BEGIN Text for analysis

These with the rest, one and all
Are to me miracles.

For Christians, Epiphany refers to the Magi coming from afar to worship Jesus. Through them we think of Jesus as being shown to the whole world. That’s what the Greek word epi-phaino means — to shine upon, to reveal.

But we need to remember that you and I are given epiphanies in countless ways if only our eyes are open to see them. We see something as we have never seen it before! That’s an epiphany. Here are two moments when I saw something that will stay forever with me.

I had been involved with a provincial conference of teachers in the Chateau Lake Louise. I had intended to drive back to Calgary that evening, but the weather closed in, and I had to stay overnight. The next morning as I drove slowly out of the hotel parking, dawn was just breaking over a frozen Lake Louise. The winter ice huts that are built on it each year glittered in the darkness.

I was near the end of the hill that goes down to the Trans-Canada Highway when I decided to see what was among the bundle of tapes I had in the car. One happened to be Fauré’s Requiem.

END Text for analysis
BEGIN Extracted data

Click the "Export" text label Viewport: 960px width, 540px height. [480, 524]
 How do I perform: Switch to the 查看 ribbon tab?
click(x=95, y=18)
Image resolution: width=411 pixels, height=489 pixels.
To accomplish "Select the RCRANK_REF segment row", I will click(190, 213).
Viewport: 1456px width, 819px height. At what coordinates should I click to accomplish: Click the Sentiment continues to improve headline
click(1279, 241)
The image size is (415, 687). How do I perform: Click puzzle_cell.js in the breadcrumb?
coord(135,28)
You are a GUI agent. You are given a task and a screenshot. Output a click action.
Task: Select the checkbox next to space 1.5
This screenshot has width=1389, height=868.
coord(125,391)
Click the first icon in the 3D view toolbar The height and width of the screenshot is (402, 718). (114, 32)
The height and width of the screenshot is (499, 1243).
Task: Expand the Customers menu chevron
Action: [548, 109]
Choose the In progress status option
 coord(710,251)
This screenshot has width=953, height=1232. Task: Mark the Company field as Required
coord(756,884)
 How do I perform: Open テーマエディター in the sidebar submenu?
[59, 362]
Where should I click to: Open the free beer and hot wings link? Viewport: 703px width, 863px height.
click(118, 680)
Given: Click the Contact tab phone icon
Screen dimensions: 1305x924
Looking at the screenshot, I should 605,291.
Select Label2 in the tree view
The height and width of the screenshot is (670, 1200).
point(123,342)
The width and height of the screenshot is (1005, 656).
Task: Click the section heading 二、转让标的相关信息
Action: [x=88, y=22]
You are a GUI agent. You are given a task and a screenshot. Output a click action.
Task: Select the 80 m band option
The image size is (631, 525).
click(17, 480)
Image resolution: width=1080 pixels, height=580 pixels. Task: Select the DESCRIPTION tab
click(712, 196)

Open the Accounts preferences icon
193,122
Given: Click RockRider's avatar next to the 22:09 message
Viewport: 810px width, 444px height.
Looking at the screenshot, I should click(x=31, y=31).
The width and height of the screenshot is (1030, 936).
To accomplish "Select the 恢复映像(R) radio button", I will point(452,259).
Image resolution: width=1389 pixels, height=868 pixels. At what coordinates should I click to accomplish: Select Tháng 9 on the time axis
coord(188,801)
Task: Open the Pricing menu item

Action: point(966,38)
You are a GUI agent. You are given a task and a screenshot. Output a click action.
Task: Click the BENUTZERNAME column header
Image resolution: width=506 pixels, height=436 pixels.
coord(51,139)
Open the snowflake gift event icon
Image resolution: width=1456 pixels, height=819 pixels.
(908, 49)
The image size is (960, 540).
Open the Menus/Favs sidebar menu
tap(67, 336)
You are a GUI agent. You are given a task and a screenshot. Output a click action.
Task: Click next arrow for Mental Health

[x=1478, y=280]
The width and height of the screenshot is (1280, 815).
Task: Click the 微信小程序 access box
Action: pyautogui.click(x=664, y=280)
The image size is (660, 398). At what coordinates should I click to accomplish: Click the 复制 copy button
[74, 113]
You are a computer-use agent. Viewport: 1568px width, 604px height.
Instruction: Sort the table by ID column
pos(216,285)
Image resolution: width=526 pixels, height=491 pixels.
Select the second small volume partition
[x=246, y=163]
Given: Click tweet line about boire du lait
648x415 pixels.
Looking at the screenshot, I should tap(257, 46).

END Extracted data

# Actions to take
1 - In the reflection on Epiphany, what does the Greek word epi-phaino mean?
2 - Carry on the reflection on Epiphany from the point where it stops.

# Answer list
1 - To shine upon, to reveal.

2 -
The final movement of that beautiful requiem is called In Paradisum. It imagines the music of the souls in paradise. It came to me in that dawn light with unusual power. I realized that the real power of that moment was that I was not only listening to a requiem. I was actually driving through a world which was itself a kind of requiem, held in the iron grip of winter. That morning remains in my memory as an epiphany.

Another such moment: I am leaving a city hospital. It is raining as I turn out of the parking lot. Ahead of me, I see her crossing. She is walking slowly because there are now more years than there used to be. She is dressed neatly because she knows that these things are important to someone else. She has ample reason to become careless in these things, but she hasn’t allowed that to happen.

She has been coming here for a long time. She will go down familiar corridors and take familiar elevators. When the two of them meet they will not say a great deal. This does not mean — as we say these days — that they are not communicating. They have shared a long past, and much now flows silently from all their shared experience. There have been three children, now adults; there has been another country; a war; much happiness; no great wealth but much contentment; and a sickness that first came intermittently and is now permanent.

If I passed here later in the evening, I would probably see her leaving. If I hailed her — because I know her — she would probably smile, laugh even, such is her nature. She would laugh even more if I were to say to her that her story embodies that often-misused phrase “great lovers.” Theirs is a loving, both of life and of one another, that possesses great resilience and faithfulness. How often greatness and nobility stand in the rain waiting for the traffic to go by.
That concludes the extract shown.